Ungarns Ministerpräsident Viktor Orban ist schon lange umstritten wegen seiner nationalistischen Haltung. Nun allerdings verurteilt er scharf den wachsenden Antisemitismus in seinem Land - was wohl auch mit dem Ort seiner Rede zu tun hat. Denn Orban trat bei der Hauptversammlung des Jüdischen Weltkongresses auf, der zum ersten Mal in Budapest tagt.
"Herr Ministerpräsident", wandte sich Kongress-Präsident Ronald S. Lauder beim Eröffnungsdiner des Plenums an den anwesenden Regierungschef, "die ungarischen Juden brauchen Sie, um den Kampf gegen diese dunklen Kräfte aufzunehmen. Sie brauchen Ihre Führung in diesem Kampf."
"Aus moralischer Verpflichtung heraus haben wir null Toleranz gegenüber dem Antisemitismus", sagte Orban in seiner Antwort auf Lauder.
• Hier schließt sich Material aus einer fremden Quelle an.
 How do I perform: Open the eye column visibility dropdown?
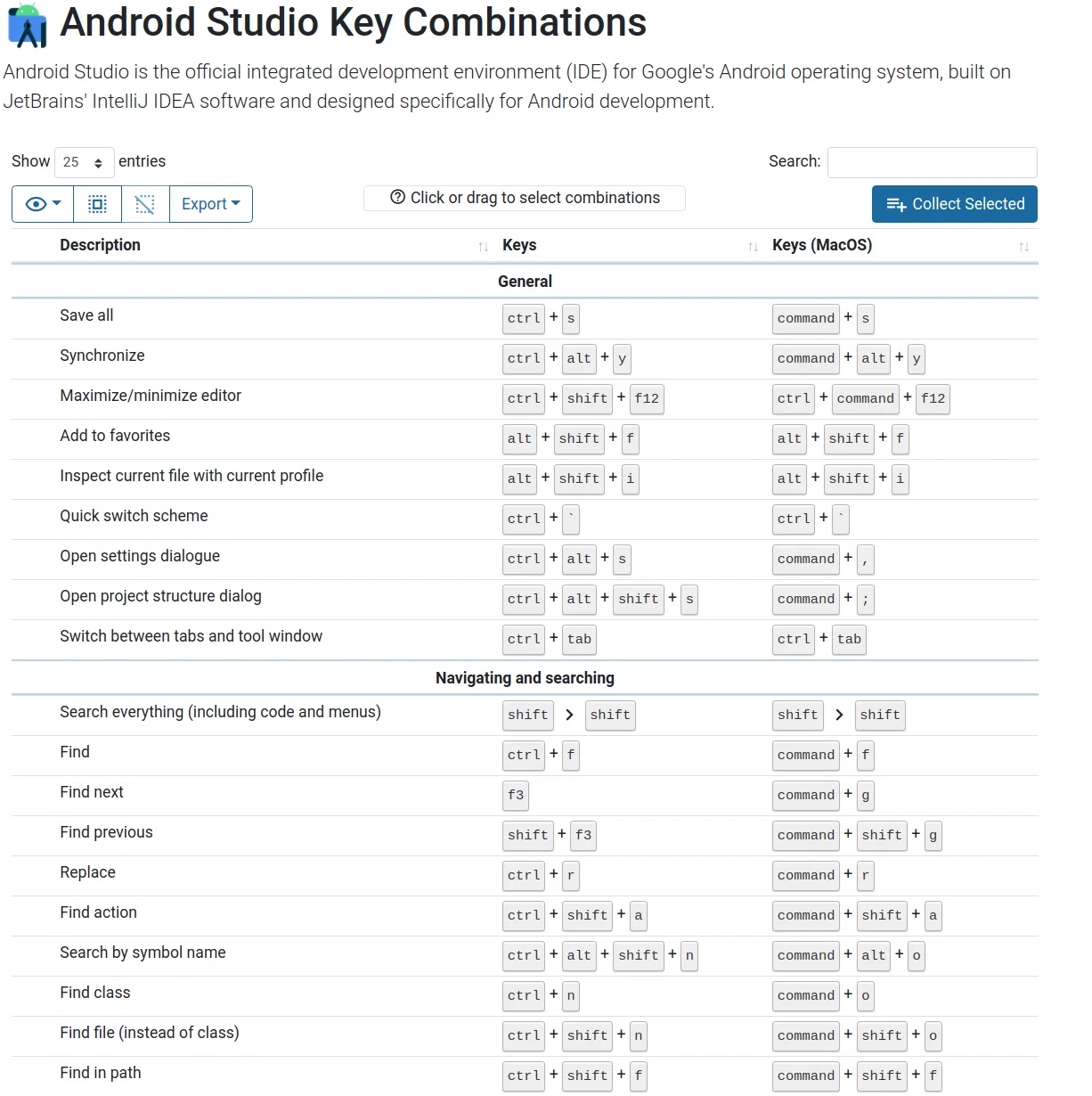(x=43, y=204)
Antisemitismus sei "nicht akzeptabel und nicht tolerierbar". Orban verwies in seiner Rede zudem auf Schritte seiner konservativen Regierung zur Wahrung der Erinnerung an den Holocaust, bei dem etwa eine halbe Million ungarische Juden ermordet wurden.
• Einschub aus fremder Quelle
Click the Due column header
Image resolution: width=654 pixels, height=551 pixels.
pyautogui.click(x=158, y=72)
Der Regierungschef sparte nicht mit Verurteilungen des Antisemitismus schlechthin - richtig konkret wurde er aber nicht. Gegen die rassistische Hetze im eigenen Land fand Orban jedoch keine Worte. Vielmehr versuchte er die Schwere des Problems in Ungarn zu relativieren, indem er auf das restliche Europa verwies. Müsse sich nicht ganz Europa fragen, wie es zu jener wirtschaftlichen Krise kommen konnte, auf deren Grundlage nun an vielen Orten Frustration, Wut und Hass gedeihen würden, fragte er in die Runde.
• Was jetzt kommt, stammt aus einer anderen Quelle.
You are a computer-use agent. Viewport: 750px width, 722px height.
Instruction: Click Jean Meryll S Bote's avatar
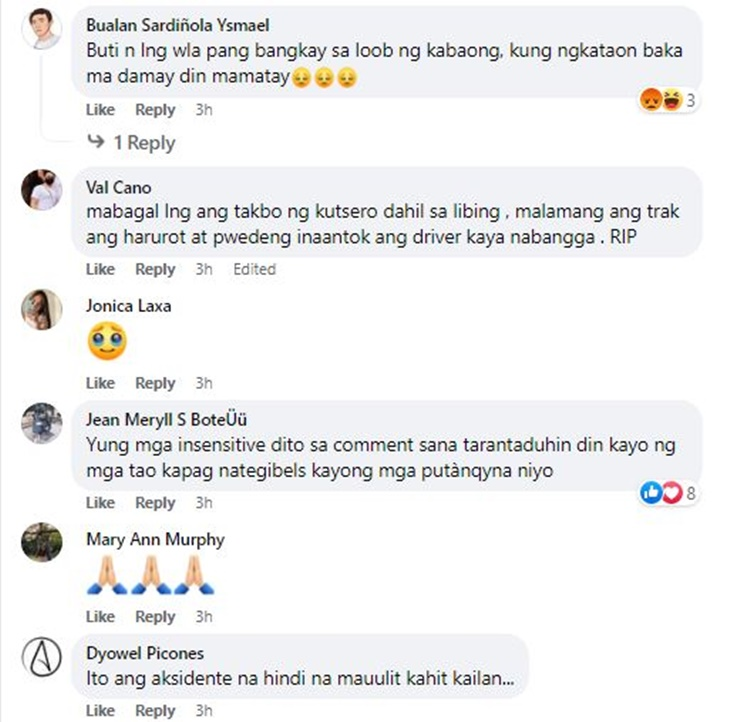coord(42,423)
Juden wünschen sich deutliche Worte
Nach der Rede Orbans erklärte der Jüdische Weltkongress, Orban habe sich dem wahren Problem nicht gestellt, nämlich der Bedrohung durch Antisemiten im Allgemeinen und durch die Partei Jobbik im Besonderen. "Wir bedauern, dass Herr Orban keine der jüngsten anti-semitischen Vorfälle in dem Land thematisiert hat. Außerdem hat er keine klare Grenze zwischen seiner Regierung und dem ganz rechten Rand gezogen."
Bei der Hauptversammlung wird auch Außenminister Guido Westerwelle als Gastredner erwartet. Der "Bild"-Zeitung sagte Westerwelle, beim Treffen mit Orban wolle er Missstände klar ansprechen. "Ehrliche Worte unter Freunden sind nicht nur möglich, sondern üblich". Anlässlich des Kongresses forderte Westerwelle zum Kampf gegen zunehmenden Antisemitismus in Ungarn auf. "Antisemitismus und Intoleranz dürfen wir niemals hinnehmen - nirgendwo auf der Welt und ganz besonders nicht in Europa", sagte Westerwelle.
Das Plenum des Jüdischen Weltkongresses tagt meist in Jerusalem, selten fand eine der alle vier Jahre stattfindenden Sitzungen an anderen Orten statt. Nun jedoch tagt das Plenum wegen der zunehmenden antisemitischen Vorfälle erstmals in Ungarn.